Saturday, January 28, 2006

Revenge of the Helmet


I want an easy button, like in the commercial. Where’s my easy button?

I feel like I do pretty well. Sometimes I get down, but mostly I am cheerful, and grateful, and I have a good sense of humor. We are a happy band of mutants, us Hills. We are doing alright.

Friday some doctors told me my son, who has a bleeding disorder, and has to be oh so careful, and can’t skateboard, and can’t ice skate, and can’t wrestle with his friends, now he has a condition that makes it dangerous for him to be exposed to cold temperatures. He could quit breathing. He needs an eppy pen with him. He can’t go swimming in cold water.

Great.

When I say he can’t do these things, like skateboarding, I guess he could, but is it worth it, you know? Falling once means the hospital and meds and pain. So he reads instead.

Which is okay. Reading is good. A person wants options, though. Opportunities others take for granted.

Sage always had to wear this big helmet to protect his head, and he hated it. This year we let him quit wearing it, because he is older, and calmer. He has enjoyed the normalcy of running on the playground with his friends.

Last night, after a day of doctors telling us yet more ways he could die from normal activities, speaking casually as if they were talking about the weather, my son, my sweet son came in my room and snuggled close, like he did when he was little, and I asked him how he felt.

“It’s the revenge of the helmet,” he sighs.

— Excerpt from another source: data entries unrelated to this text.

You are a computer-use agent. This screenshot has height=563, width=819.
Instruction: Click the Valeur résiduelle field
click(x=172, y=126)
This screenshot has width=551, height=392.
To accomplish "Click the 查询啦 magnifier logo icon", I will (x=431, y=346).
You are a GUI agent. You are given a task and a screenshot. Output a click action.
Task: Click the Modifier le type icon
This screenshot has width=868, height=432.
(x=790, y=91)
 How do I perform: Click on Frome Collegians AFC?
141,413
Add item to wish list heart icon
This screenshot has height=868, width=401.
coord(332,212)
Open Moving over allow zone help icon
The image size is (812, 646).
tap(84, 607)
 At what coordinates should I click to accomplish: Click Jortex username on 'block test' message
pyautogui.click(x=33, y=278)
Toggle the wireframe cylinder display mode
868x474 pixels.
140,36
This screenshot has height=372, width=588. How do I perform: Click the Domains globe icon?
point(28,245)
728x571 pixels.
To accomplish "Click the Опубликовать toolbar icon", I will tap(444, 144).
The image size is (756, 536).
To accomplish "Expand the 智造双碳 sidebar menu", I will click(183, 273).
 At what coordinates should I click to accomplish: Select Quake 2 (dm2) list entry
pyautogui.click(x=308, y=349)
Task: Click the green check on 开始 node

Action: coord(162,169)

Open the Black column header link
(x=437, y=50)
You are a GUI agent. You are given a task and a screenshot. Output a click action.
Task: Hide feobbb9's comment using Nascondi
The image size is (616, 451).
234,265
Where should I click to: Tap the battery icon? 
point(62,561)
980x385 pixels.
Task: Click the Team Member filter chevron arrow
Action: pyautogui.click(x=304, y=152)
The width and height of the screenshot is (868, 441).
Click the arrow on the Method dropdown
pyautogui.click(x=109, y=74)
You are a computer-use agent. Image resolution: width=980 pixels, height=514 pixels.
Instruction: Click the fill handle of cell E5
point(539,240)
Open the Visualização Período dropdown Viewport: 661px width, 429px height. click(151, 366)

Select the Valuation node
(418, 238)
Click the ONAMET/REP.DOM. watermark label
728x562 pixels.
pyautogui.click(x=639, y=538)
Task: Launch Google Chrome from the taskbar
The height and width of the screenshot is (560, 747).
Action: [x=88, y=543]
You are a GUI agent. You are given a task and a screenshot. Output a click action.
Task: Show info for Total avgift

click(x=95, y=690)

I laid there with my son and told God silently that I really didn’t appreciate this. I wish I got some sort of credit for being cheerful during all the crap we put up with and that I could get a break, just once.

And I look around the room, and there is my husband who loves us and never, ever complains, and we are safe and warm and fed and loved and those are breaks, I forget but they are, and I’m sorry, God. And we have something in common, right? We both love those who must walk through pain, and stand back and let them deal, and hope they remember we love them. Only you see the big picture, what’s up around the bend, and what matters, and I am railing and pouting again.

I wonder if God wants to fix it, but knows better, like when Jude is struggling to put his socks on. Real love watches and waits, and loves and believes. It makes me feel better to help, but it doesn’t do Jude much good.

So I guess we’ll hang in there a little longer, and watch and wait and love and believe, and try to recognize those breaks when they come along, and I know in my heart there are more than we ever knew, blessings as far as the eye can see. Forget the easy button, the mutant family is doing just fine. We might just be okay after all.